Ticket #34 (new task)
Use central regex library for valid patterns
| Reported by: | dartar | Owned by: | unassigned |
|---|---|---|---|
| Priority: | high | Milestone: | blue-sky |
| Component: | core | Version: | 1.1.6.0 |
| Severity: | major | Keywords: | CamelCase validation regex |
| Cc: |
Description (last modified by DarTar) (diff)

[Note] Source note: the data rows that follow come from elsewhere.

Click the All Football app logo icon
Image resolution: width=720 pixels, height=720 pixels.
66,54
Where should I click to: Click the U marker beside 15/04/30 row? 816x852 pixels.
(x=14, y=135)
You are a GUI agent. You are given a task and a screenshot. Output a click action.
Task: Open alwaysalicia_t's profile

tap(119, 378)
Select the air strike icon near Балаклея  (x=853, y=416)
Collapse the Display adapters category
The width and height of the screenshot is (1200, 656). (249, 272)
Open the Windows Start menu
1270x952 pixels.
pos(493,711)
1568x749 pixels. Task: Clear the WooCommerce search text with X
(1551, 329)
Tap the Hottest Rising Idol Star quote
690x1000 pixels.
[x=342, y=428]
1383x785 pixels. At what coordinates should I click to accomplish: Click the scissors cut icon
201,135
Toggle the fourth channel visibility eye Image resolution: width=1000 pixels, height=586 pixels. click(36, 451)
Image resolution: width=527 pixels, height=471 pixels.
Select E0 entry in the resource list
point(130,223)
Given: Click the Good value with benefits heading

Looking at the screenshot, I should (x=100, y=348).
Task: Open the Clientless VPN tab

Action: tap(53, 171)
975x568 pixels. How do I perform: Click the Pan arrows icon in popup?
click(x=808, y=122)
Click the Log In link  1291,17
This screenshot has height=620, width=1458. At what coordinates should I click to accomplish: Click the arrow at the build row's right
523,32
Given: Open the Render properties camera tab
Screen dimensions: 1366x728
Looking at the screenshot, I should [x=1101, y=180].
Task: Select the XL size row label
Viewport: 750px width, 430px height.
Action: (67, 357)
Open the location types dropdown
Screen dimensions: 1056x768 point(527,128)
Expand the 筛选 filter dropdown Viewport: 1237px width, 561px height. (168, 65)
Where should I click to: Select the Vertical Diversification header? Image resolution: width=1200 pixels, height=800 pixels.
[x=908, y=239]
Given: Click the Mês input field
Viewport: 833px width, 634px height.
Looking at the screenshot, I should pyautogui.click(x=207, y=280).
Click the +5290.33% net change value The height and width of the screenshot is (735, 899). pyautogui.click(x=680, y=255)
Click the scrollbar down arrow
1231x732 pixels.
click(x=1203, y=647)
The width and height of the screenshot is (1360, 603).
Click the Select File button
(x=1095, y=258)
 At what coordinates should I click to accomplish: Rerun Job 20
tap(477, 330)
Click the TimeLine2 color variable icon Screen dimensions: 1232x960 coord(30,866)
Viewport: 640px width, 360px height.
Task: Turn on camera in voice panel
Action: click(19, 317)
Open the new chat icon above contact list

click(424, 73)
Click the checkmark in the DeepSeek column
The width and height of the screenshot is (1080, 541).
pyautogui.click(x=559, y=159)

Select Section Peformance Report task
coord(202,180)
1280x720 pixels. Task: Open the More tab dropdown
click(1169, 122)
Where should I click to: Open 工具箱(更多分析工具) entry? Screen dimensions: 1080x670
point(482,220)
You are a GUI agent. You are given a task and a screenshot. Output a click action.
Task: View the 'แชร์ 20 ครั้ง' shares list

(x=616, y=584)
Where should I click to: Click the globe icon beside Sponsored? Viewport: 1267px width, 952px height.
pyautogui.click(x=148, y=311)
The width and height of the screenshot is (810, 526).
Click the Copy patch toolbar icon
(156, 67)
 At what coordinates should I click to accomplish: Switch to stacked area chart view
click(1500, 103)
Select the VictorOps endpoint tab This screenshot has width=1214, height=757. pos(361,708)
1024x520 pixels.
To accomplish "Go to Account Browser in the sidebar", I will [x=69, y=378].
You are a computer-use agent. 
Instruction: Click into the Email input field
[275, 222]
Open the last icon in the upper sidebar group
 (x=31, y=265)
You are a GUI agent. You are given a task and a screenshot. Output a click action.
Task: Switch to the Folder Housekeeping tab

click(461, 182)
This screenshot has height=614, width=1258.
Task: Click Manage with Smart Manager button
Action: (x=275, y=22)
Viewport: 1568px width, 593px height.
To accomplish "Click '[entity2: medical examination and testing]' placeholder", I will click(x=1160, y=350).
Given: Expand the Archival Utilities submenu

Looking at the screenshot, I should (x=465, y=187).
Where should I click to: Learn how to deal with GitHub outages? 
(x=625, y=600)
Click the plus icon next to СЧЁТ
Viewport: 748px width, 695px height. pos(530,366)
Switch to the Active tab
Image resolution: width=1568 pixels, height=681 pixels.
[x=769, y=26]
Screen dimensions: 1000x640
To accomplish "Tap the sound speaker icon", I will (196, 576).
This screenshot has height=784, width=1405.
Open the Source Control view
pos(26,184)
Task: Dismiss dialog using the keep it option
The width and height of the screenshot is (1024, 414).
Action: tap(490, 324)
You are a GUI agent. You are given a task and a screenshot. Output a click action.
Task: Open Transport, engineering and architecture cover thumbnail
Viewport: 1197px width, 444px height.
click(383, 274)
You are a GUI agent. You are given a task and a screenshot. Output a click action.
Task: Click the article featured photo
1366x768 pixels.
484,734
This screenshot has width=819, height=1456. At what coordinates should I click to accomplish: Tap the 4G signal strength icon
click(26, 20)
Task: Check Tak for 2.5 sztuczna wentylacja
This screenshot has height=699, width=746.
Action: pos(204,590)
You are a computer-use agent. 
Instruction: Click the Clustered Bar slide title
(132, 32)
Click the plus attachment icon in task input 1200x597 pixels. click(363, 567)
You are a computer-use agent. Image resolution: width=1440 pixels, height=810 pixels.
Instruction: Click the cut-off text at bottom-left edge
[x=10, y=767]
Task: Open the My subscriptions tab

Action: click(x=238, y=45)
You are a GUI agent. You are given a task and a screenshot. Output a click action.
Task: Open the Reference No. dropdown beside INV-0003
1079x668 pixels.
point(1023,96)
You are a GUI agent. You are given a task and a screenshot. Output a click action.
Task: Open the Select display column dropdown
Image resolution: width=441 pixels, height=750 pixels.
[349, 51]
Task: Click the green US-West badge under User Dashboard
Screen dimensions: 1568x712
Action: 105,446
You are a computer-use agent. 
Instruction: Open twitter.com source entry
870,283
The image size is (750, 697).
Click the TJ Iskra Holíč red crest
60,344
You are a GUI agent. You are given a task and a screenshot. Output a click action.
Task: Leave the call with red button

Currently, strings for different kinds of use are validated against regex patterns that are hardcoded in each module. To preserve overall consistency (and optionally to allow some flexibility, e.g. customization of patterns for valid strings) we should centralize all relevant patterns (for valid page names, valid links, valid usernames etc.) in a single regex library.
See also
Related comments migrated from WikkaBugs
Yet more formatter bugs
Looking at formatters/wikka.php to find the cause of the two bugs listed below (found one), I notice to my horror that a lot of the regular expressions used there are actually incorrect. They allow such things as using a comma to indent a line (in addition to a tab, or ~, at the start of a line: or a comma in a WikiName (even at the start) or in an InterWiki link. That can't have been the intention - it's simply a matter of incorrect RE syntax. I'd become sort of "sensitized" to this phenomenon looking at DarTar's RE on http://wikka.jsnx.com/ValidPageNames earlier today - now I see where he found an example (see my comment on that page on his RE!). See also [[,My,Page]] - yup, that's a real page now. ;-)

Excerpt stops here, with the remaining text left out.